I was already a daughter, then a mother to three of my own daughters. I was a woman in my late 30s, a wife, a friend, a small business owner (I had started and was the director of a small private school outside Atlanta).
Caregiving made me acutely aware of my woman-ness, of what I had to offer my mother. And what I didn’t. More than once, I had to face that I wasn’t strong enough to lift my mother up off the floor after a fall.
I was aware that my mother “obeyed” my husband and would calm down, stop pitching a fit at the mere sound of his deep, authoritative voice. She certainly didn’t respond to me that way!
I was also aware how I could soothe her, understand her needs, her lacks.
I wrote about redefining beauty as I looked at my mother’s aging body–her wrinkles reminding me of a beautiful taut sail with no wind to drive it, fill it out.
I wrote about sex, and how very difficult it was to let go and be a woman, naked and vulnerable–with kids, dogs, cats, and my mom down the hall, one door away.
I wrote about my mother’s clothes, about broaches and pearls, and pocketbooks, and how very long her “accoutrements” stayed with her, defined her. I wrote about the 20+ shoes, gorgeous snake-skin, leather pumps, patent leather shoes that were no longer needed but hung on the shoe rack on the back of the door–waiting–not quite aware they would never be slipped on again.
I wrote about my mother’s hands, and how even after Alzheimer’s took her abiity to remember, to speak–it did not take her gestures. She still lifted her elegant fingers and placed them on her jawline in just the same fashion she had for the last 40 years of my life. My mother, her essence was at least there in gesture.

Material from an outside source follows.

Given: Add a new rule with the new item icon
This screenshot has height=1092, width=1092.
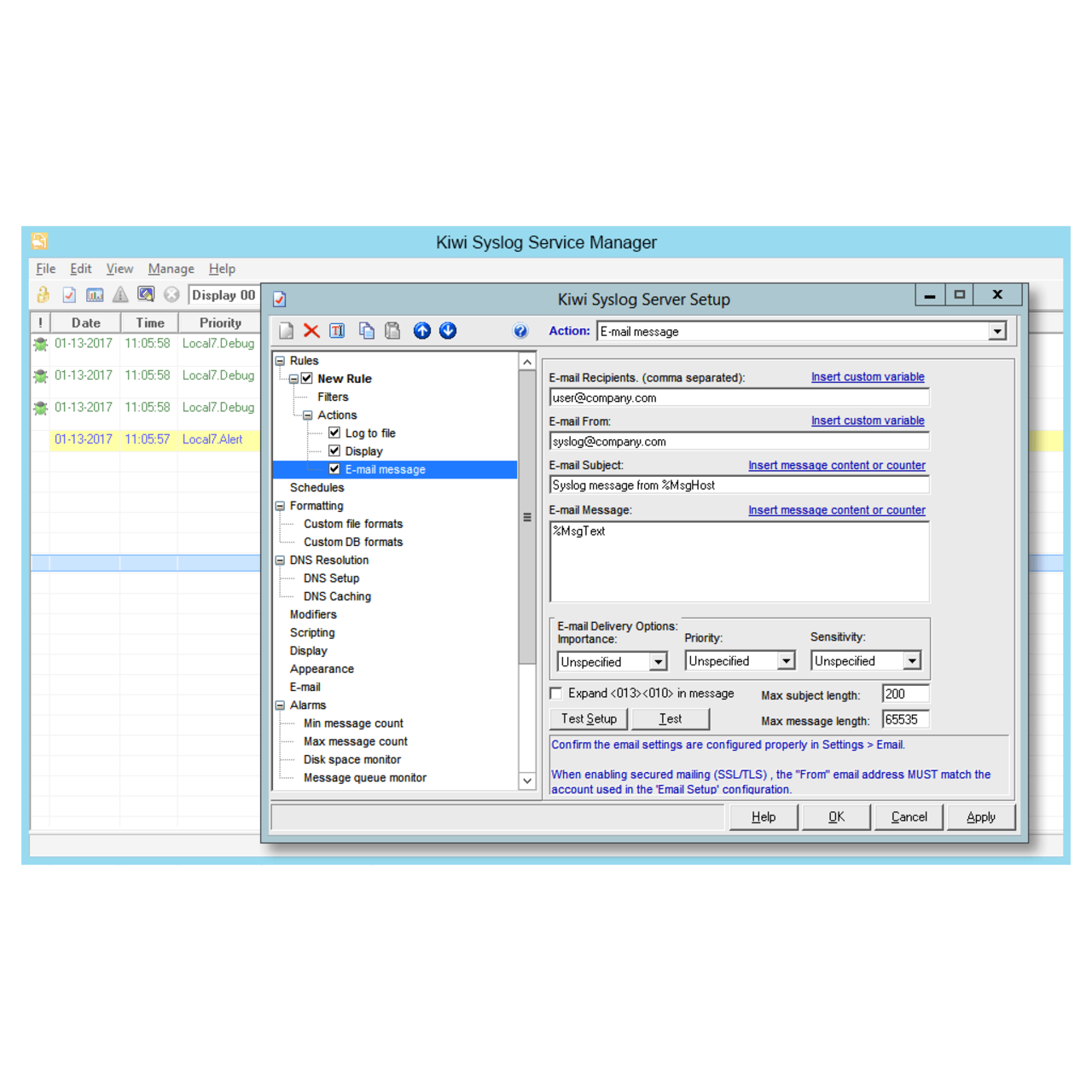Looking at the screenshot, I should pos(285,330).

I wrote about my urge to get out among the living, to shop, to get the oil changed, buy a dress–to be engaged in things people do to stay busy. I wrote about my hunger to make a margarita, slip on a silky skirt and feel, feel, feel pretty again.
What does pretty mean?
Is that the definition of being a woman? Certainly not, but I do recognize that it’s a need I have–and I don’t think it’s just a reflection of society. Caregiving certainly challenged my perception of “pretty.”
Caregiving gave me cause to look at, examine every aspect of my femininity.

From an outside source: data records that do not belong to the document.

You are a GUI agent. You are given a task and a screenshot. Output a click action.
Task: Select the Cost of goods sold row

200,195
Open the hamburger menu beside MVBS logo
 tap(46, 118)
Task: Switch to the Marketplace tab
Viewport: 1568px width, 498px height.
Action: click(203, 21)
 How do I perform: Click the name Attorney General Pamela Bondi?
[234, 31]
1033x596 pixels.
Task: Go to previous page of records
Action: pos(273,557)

Not necessarily the sexy fishnet stocking variety, but that long, long after estrogen,
I still will have the right to say I’m a woman. At any age.
My mother retained a sense of regalness, almost entitlement to her gender.
Caregiving rang out in my head like a bell–calling the three generations of women–my mother, me, and my daughters to an almost rallying cry.
We are connected. We are history, legacy, present, and future.
What we do today will continue to reverberate.
My mother, my example. Me, my daughter’s example. A living example. What will I choose to do today? What words, what actions are mine to pass on? What secrets of mine to do they know?
What is it that do we not say that echoes through our halls?
I remember one particularly difficult day when my middle daughter and I were in the bathroom having one of those “mirror conversations.” My mother had grown increasingly violent, out of control–her Alzheimer’s was like a hungry dog demanding I fill its bowl, a bowl with no end.
“Why don’t you just put her in nursing home?” My daughter said, aware of my heartbreak and exhaustion. It wasn’t said in a cold manner–more like, “You don’t have to kill yourself, you know.”
“I won’t say it’s not a possibility,” I said, “but one day, you and I will be standing right here, in front of this mirror, dressing for my mother’s funeral–and I’ve got to look at me in this mirror, look at you in this mirror, and I’ve got to know that I did all I could.”
Somehow, we got through. We.
I cared for my mother. My daughters cared for me. Yes, they sat with my mother, but their love, their devotion was for me. The torch had been passed.
Yes, at times I almost lost my woman-ly-ness along with my sanity–and almost my freedom as a law abiding citizen–aka JAIL TIME for losing it!). Weight, scraggly hair, bone crushing exhaustion, can’t put two words together, an aching for relief so bitter because I knew relief would only come with death–it was all there.
But like a sail, new winds come. I survived.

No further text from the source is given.